Highly effective branding can be so impactful that consumer sees the brand synonymously with the product … tissues have “become” Kleenex, antiseptic first aid bandages “are” Band-Aids, Coke “is” cola. Branding can be so effective that the name itself is unnecessary, Nike’s swoosh logo is often unaccompanied by the company name. And yet, we all know exactly what is being advertised. Nike clearly conveys “action,” with powerful emotional appeal. Other brands have also become indistinguishable from their emotional appeal: Volvo with “safety”, Ivory with “pure and gentle.”

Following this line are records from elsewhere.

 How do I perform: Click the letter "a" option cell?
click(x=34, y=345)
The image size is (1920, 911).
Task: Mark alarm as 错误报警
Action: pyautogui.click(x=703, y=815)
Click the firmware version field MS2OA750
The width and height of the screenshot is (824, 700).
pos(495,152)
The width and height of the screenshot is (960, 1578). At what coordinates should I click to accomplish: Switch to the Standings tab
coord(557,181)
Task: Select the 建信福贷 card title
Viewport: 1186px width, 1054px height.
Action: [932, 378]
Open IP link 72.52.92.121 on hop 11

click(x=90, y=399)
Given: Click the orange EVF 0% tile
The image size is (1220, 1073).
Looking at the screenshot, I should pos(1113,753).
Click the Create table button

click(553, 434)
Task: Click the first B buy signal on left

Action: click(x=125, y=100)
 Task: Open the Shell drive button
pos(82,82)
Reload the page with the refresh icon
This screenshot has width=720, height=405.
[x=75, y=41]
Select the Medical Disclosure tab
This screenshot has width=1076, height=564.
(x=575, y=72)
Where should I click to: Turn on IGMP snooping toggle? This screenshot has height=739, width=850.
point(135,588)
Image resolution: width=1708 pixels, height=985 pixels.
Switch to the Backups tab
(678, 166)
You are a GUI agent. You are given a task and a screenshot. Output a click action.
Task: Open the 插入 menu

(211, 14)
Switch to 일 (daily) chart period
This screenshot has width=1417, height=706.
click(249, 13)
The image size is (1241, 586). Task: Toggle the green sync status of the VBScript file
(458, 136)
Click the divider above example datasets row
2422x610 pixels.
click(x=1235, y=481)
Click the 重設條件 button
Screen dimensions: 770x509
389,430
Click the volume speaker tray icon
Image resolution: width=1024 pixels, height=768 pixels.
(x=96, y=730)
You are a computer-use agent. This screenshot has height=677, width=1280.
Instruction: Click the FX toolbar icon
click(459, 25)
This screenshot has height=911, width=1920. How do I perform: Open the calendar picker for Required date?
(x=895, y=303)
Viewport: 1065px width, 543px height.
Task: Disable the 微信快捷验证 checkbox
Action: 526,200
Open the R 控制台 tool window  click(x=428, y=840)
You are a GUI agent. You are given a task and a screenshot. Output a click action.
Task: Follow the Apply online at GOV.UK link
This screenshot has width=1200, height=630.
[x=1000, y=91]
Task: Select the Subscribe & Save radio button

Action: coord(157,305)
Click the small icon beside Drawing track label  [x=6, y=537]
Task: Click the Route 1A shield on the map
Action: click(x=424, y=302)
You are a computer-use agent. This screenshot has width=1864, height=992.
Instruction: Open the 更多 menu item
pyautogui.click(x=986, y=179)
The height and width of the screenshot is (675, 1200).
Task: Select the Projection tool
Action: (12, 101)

So if the perception of your brand is the assimilation of any received message that you send (or are not sending), wouldn’t it be wise to first plan what is the message you want to send and then ensure everything you communicate supports the key messaging?

All too often companies relegate the importance of branding and thereby lose the opportunity to give clients and customers a frame of reference when making purchasing decisions. People will buy brands they recognize, regardless of whether or not they know or believe the claims, simply because there is comfort in that which is known.

How powerful can a brand be? The most powerful brands of all are those that create a need in the mind of a purchaser that was not there before. Take for example, bottled water. American tap water is clean and drinkable, yet Evian is worth millions today. A 1.5 liter bottle of Evian sells for 20% more per liter than Budweiser, 40% more than Borden’s milk, and 80% more than Coca-Cola. That’s the power of a brand.

Strategic Branding

Since you cannot be all things to all people, effectively addressing customers’ needs, which are then re p resented by your brand, will require differentiating yourself from your competitors and identifying your target market segment.

The Marketing Chef utilizes a three-step process to develop brand strategy:

  • brand positioning,

  • brand personality and

  • core proposition

Each element requires choices. This in turn results in a number of tactical branding communications vehicles, addressing both your target audience needs and enable you to achieve your objectives. Strategically controlling your branding messaging and vehicles can raise your offering beyond the mundane, to give your brand ‘wings’ and an enduring ability to stand out from the competition. In addition, your brand must be sustained through consistent communication to internal and external audiences and stakeholders and allowed to evolve as your target audience needs develop.